(Stored data)
※ ※ ※

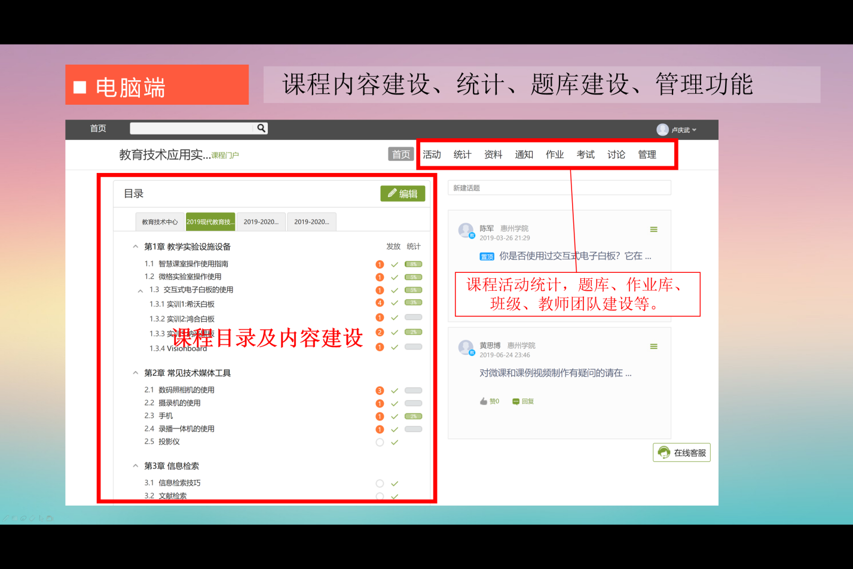Collapse section 1.3 交互式电子白板的使用

140,291
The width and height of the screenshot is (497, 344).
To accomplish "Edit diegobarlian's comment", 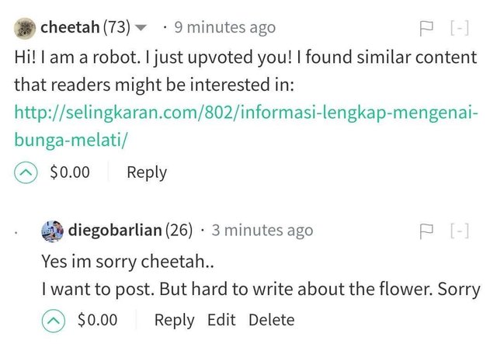I will click(x=221, y=320).
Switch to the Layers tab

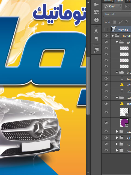(x=119, y=1)
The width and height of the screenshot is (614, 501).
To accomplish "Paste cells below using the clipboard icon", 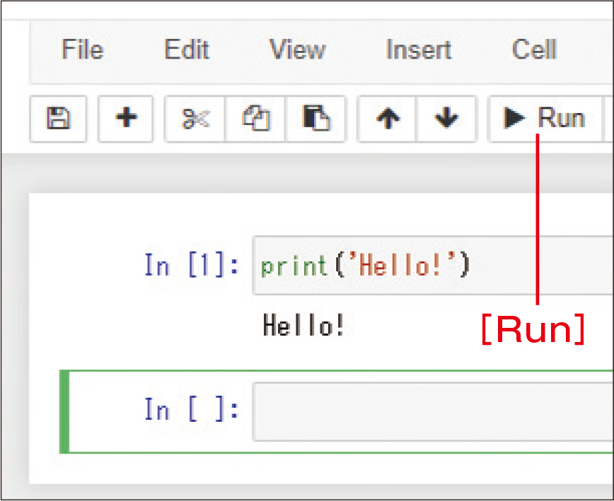I will point(315,118).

※ ※ ※

_WHAT IS BEING ASKED_
In the entries above, find each line with the word "screenshot" and copy it.

_SOLVED EXERCISE_
The width and height of the screenshot is (497, 344).
The width and height of the screenshot is (614, 501).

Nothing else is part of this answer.